Data scarcity is also among the reasons why connectivity assessments are rarely empirically validated (Daniel et al. 2023; Foltête et al. 2012, 2020; Lalechère and Bergès 2021; Laliberté and St-Laurent 2020; Wood et al. 2022). Combining multispecies connectivity assessments with species distribution models based on openly accessible data constitutes a promising avenue to empirically test the importance of connectivity for species movement and persistence (Curd et al. 2022; Daniel et al. 2023; Lalechère and Bergès 2021; Van Moorter et al. 2023; Vasudev et al. 2015). The ensemble connectivity maps generated with our Reconnect approach could be combined with such species distribution models.

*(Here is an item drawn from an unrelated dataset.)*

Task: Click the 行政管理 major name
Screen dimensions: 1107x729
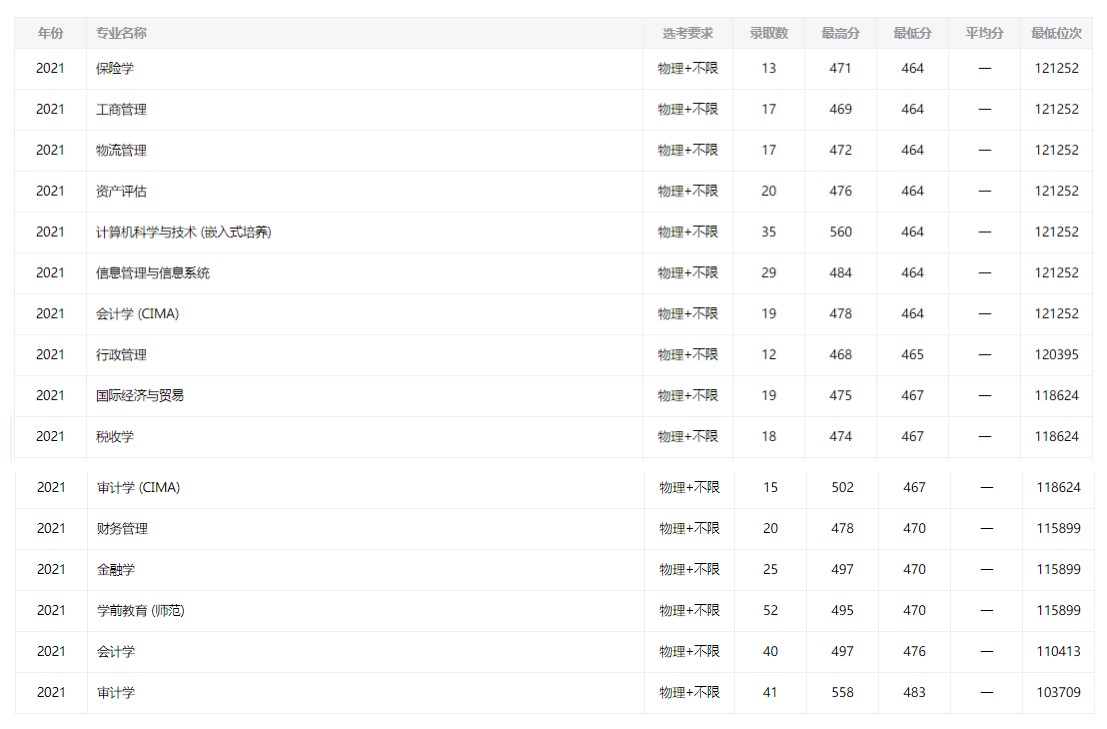Action: point(121,355)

Modeling connectivity across large spatial extents at fine resolution can rapidly become computationally demanding (Albert et al. 2017; Koen et al. 2019; Santini et al. 2016). One set of strategies to address this challenge is based on decreasing the spatial extent by splitting a large study area into smaller, distinct windows with overlap (Drielsma and Ferrier 2009; Hughes et al. 2023; Koen et al. 2019; Landau et al. 2021) or without overlap (Strimas-Mackey and Brodie 2018). Another set of strategies is related to decreasing the spatial resolution of the input data (Koen et al. 2019), and thereby effectively aggregating (and reducing the number of) habitat patches (Albert et al. 2017). A third set of strategies is focused on removing habitat patches with attribute values transgressing a threshold (e.g. minimum habitat patch size; Albert et al. 2017). Our Reconnect analytical tool can be adjusted to include all these strategies. Recent advances highlight the possibility of a generalizable subsampling of habitat networks to estimate whole network properties (Song et al. 2022), such as metapopulation persistence, with the limitation that estimates can only be assessed at the whole network scale.

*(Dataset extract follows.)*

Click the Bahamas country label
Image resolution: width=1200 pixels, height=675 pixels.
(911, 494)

In the current study, we assessed connectivity at a single spatial extent (moving windows of ~ 75 km²). However, connectivity at multiple scales of space and time affects the spatial distribution of ecological and evolutionary processes (Gilarranz et al. 2017; Rayfield et al. 2023). Thus, there is a pressing need to estimate connectivity change and facilitate the movements of multiple species at multiple spatial scales (Gonzalez et al. 2011; Rayfield et al. 2016; Thompson and Gonzalez 2017; Wood et al. 2022). The Reconnect approach could be applied at several spatial scales to identify both short- and long-range connectivity priorities for distinct species (Albert et al. 2017; Fletcher et al. 2023).